### Element and text location data
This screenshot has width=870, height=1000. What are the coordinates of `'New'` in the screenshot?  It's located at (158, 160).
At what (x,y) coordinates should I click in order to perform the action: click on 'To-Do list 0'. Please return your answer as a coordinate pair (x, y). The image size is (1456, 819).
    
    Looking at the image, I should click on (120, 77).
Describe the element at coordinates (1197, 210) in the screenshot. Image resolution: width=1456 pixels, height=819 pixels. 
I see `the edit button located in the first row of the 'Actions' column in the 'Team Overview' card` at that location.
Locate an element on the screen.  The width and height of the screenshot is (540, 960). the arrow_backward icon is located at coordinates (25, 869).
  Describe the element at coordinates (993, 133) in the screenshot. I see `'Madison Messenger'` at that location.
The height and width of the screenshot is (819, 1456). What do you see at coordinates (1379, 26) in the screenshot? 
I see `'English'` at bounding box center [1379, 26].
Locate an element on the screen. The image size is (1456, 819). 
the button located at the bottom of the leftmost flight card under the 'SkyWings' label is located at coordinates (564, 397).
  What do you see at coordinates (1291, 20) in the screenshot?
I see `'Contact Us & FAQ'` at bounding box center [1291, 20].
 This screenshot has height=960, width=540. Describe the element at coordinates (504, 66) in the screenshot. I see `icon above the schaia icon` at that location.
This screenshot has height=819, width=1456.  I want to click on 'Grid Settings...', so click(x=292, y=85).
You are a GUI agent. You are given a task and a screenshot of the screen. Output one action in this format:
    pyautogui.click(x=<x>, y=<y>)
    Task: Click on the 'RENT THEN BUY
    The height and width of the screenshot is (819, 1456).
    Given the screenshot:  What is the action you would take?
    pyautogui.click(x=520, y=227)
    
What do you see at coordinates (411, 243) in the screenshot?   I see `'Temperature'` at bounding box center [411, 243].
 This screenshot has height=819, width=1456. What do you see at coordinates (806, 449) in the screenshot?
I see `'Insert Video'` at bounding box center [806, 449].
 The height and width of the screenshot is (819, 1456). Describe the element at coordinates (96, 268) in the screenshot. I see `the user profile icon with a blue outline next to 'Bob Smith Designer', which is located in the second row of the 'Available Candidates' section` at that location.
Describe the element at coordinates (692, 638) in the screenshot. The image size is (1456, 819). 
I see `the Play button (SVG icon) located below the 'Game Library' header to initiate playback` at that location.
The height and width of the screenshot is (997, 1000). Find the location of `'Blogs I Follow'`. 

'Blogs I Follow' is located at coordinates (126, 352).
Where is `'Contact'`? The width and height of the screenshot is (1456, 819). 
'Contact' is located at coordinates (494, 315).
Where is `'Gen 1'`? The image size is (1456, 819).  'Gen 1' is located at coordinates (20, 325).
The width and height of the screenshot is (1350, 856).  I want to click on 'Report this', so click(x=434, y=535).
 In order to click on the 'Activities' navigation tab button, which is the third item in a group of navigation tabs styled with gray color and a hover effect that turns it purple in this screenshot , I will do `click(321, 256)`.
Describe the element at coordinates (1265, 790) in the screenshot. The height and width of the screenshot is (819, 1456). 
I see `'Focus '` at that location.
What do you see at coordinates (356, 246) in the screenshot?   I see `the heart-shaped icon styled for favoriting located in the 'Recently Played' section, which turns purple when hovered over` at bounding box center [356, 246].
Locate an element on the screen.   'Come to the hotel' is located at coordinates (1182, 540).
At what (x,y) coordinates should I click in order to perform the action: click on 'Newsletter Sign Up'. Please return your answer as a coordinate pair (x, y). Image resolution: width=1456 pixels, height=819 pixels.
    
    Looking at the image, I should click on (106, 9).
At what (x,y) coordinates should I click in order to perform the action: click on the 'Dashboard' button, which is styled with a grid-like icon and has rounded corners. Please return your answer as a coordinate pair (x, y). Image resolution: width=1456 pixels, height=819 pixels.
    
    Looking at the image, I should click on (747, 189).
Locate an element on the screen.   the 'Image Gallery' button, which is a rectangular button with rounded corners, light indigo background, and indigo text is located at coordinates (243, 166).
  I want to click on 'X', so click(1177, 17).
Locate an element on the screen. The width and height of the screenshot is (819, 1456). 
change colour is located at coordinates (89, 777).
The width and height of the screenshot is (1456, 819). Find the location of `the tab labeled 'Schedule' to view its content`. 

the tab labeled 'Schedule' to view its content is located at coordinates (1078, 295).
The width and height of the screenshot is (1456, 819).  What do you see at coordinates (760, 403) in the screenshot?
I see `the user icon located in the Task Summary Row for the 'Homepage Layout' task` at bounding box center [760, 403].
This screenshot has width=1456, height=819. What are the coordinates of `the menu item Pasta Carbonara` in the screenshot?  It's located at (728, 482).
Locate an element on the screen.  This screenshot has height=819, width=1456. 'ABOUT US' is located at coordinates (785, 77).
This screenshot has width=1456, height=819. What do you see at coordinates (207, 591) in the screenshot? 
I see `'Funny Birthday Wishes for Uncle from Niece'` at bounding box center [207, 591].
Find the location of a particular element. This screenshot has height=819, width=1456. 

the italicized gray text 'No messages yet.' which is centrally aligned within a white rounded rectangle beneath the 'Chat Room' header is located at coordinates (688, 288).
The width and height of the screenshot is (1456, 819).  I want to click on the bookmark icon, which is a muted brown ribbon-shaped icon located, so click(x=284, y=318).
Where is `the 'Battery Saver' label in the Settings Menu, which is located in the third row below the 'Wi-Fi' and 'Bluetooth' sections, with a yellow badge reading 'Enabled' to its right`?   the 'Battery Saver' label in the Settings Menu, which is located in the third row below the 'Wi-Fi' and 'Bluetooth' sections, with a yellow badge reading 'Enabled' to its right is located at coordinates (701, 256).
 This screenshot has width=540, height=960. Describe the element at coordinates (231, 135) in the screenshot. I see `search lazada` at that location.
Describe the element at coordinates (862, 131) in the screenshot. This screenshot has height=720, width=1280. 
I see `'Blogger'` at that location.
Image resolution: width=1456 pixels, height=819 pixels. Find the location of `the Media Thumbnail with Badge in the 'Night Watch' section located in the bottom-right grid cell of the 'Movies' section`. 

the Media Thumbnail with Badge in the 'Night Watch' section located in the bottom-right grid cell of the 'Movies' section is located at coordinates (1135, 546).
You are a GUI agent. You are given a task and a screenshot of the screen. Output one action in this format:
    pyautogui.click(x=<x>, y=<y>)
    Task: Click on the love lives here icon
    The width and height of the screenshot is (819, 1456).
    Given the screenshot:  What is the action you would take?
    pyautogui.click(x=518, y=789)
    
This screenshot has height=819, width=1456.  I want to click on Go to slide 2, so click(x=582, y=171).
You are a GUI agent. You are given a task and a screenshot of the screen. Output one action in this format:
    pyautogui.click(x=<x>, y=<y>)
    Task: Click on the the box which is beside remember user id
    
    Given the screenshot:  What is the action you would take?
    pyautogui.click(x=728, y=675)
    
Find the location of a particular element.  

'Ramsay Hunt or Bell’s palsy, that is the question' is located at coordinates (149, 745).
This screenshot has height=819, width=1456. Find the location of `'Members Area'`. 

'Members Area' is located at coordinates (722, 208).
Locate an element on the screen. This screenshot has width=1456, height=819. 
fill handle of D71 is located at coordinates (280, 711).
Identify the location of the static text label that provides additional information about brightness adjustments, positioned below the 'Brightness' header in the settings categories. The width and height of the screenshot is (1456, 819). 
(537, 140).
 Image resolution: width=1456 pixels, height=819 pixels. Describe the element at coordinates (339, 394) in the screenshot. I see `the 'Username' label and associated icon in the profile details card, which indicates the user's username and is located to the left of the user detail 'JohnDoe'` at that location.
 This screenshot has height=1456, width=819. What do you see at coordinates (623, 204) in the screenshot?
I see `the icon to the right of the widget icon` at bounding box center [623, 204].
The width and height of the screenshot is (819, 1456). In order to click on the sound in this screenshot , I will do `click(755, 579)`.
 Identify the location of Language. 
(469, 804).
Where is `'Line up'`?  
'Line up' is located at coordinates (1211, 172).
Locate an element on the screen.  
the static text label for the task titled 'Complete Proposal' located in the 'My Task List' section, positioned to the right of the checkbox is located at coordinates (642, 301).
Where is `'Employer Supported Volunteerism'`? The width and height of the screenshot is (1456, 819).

### What to do
Report every line of the rows above that contains the string "content", treating uppercase and lowercase as different.

### Solution below
The width and height of the screenshot is (1456, 819). Find the location of `the tab labeled 'Schedule' to view its content`. 
the tab labeled 'Schedule' to view its content is located at coordinates (1078, 295).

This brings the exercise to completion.